In the last three years, dozens of ACORN workers were accused of, and numerous pleaded guilty to, voter fraud related charges. The investigations began in 2007, when King County prosecutors charged 7 ACORN workers with felony counts for allegedly submitting 1,800 phony voter registration forms. One ACORN worker admitted to prosecutors that it was "hard work making up all those cards," and another would sit at home filling out the bogus forms, while smoking marijuana.

The most recent case came on October 15th, when a former ACORN worker in Milwaukee pleaded guilty to voter fraud related charges of submitting multiple voter registration applications. The felony charges could bring up to 3 and ½ years in prison when the defendant, 27 year old Kevin Clancy, is sentenced the week after next.

ACORN always denied that the organization itself committed a crime, though it came under harsh criticism from a report issued by California Republican Congressman Darrell Issa. In the 2009 report, published by the House Committee on Oversight and Government reform, the study said that ACORN "has repeatedly and deliberately engaged in systemic fraud. Both structurally and operationally, ACORN hides behind a paper wall of nonprofit corporate protections to conceal a criminal conspiracy on the part of its directors, to launder federal money in order to pursue a partisan political agenda and in order to manipulate the electorate."

Some ACORN offices apparently shut down, only to have new community organizations take their place.

Fox News found that one such organization, United Action, now operates out of the former ACORN offices in Philadelphia. ACORN posters still adorn the walls of the office, including a red ACORN sign urging people to "Vote November 5th."

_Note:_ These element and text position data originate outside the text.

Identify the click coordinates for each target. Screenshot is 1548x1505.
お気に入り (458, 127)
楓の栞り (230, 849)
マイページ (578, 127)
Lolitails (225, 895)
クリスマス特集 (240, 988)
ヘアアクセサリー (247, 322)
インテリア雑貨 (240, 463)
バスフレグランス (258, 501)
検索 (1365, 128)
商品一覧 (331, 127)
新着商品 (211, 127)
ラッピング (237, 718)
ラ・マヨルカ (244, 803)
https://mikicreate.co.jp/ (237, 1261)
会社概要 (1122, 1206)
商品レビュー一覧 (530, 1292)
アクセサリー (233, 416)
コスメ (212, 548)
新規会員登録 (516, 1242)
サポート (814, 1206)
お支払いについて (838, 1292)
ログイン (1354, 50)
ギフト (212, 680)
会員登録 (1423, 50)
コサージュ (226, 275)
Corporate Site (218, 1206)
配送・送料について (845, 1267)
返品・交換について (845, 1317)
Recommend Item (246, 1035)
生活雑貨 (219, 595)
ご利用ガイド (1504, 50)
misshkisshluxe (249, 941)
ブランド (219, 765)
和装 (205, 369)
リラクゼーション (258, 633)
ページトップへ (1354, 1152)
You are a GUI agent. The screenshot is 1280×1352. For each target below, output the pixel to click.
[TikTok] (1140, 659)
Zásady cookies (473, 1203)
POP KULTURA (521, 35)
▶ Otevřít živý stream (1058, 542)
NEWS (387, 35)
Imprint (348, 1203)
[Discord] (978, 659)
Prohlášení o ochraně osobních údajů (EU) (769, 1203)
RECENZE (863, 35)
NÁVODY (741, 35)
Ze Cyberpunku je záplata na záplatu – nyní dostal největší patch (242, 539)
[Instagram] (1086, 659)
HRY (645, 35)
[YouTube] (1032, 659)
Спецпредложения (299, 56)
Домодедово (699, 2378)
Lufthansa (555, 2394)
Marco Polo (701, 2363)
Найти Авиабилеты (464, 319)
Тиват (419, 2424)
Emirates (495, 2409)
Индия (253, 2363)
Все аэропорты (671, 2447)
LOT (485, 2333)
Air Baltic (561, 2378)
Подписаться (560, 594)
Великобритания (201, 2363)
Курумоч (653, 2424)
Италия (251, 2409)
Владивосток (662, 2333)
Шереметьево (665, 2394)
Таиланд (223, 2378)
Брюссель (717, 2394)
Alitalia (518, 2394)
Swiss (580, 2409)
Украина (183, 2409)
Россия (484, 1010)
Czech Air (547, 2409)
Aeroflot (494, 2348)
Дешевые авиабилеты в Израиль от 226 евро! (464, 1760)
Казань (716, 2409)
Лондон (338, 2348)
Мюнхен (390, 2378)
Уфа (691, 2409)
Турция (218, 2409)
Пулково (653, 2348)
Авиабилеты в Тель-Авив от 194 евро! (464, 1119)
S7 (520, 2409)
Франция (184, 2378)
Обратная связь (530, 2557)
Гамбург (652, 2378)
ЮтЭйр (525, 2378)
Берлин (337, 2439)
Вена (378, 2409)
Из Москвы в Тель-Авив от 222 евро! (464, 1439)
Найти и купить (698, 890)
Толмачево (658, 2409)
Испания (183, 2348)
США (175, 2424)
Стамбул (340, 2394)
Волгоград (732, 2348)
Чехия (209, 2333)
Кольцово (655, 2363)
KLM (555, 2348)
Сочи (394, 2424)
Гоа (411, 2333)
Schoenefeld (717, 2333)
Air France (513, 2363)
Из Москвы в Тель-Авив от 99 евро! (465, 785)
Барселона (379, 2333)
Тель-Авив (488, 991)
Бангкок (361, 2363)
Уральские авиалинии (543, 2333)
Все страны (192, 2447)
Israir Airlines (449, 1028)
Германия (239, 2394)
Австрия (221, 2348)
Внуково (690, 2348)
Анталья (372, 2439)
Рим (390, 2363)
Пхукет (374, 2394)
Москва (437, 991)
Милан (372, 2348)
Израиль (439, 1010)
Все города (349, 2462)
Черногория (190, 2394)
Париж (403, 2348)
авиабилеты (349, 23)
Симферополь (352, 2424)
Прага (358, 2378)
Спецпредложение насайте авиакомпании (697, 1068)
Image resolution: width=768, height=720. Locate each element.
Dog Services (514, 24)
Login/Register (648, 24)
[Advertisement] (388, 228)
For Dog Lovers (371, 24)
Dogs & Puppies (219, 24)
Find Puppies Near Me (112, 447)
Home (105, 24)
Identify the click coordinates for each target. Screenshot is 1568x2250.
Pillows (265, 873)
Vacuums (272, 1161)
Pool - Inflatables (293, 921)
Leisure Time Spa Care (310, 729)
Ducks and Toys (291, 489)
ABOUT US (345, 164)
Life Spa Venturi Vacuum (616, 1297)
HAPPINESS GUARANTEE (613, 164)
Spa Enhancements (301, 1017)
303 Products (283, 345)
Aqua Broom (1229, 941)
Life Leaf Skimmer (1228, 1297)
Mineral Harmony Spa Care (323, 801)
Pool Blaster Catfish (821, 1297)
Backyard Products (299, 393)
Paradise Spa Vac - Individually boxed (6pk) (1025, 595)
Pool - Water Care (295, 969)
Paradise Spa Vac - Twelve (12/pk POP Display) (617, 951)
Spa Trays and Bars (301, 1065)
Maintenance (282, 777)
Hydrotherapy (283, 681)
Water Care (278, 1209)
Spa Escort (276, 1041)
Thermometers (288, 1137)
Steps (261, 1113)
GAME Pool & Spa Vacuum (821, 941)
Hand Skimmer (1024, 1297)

ACORN itself is set to go on trial at the end of this month in Las Vegas. The organization, and its former regional director for voter registration, Amy Busefink, faces voter registration related charges in a case from the 2008 Presidential election. ACORN is accused of illegally attaching incentives to its voter registration drives, in a program it called "Blackjack," or "21."

In that case, former ACORN field director Christopher Edwards, pleaded guilty and will testify against ACORN and Busefink.